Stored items
====================

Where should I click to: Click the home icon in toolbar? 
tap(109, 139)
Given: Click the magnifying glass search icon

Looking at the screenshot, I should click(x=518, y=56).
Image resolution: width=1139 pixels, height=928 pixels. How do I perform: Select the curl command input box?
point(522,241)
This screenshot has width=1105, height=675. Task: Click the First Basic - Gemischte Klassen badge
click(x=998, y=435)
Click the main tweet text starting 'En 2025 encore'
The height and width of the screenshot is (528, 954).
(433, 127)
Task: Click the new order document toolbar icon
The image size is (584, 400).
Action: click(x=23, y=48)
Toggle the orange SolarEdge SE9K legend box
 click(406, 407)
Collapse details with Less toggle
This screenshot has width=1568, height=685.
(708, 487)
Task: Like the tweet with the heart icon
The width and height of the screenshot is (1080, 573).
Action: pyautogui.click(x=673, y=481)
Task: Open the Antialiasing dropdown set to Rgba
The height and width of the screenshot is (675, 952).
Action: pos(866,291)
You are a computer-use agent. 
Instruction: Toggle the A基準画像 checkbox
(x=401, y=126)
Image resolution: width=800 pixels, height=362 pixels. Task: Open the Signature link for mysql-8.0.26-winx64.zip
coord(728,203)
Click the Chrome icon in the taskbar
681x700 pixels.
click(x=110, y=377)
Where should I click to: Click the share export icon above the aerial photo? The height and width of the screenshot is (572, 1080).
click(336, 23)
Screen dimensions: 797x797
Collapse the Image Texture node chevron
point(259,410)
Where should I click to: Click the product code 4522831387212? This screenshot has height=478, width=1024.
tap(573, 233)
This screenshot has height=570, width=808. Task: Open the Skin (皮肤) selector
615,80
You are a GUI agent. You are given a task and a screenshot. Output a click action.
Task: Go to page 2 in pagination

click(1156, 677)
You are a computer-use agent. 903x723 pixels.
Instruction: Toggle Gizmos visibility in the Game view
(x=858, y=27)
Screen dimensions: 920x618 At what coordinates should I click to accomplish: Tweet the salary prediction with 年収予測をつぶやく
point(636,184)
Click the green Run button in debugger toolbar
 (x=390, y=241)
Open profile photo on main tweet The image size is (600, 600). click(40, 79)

====================

Return all lines from the entries that contain the string "agent".

**REPLY:**
You are a computer-use agent. 
You are a GUI agent. You are given a task and a screenshot. Output a click action.
You are a computer-use agent. 903x723 pixels.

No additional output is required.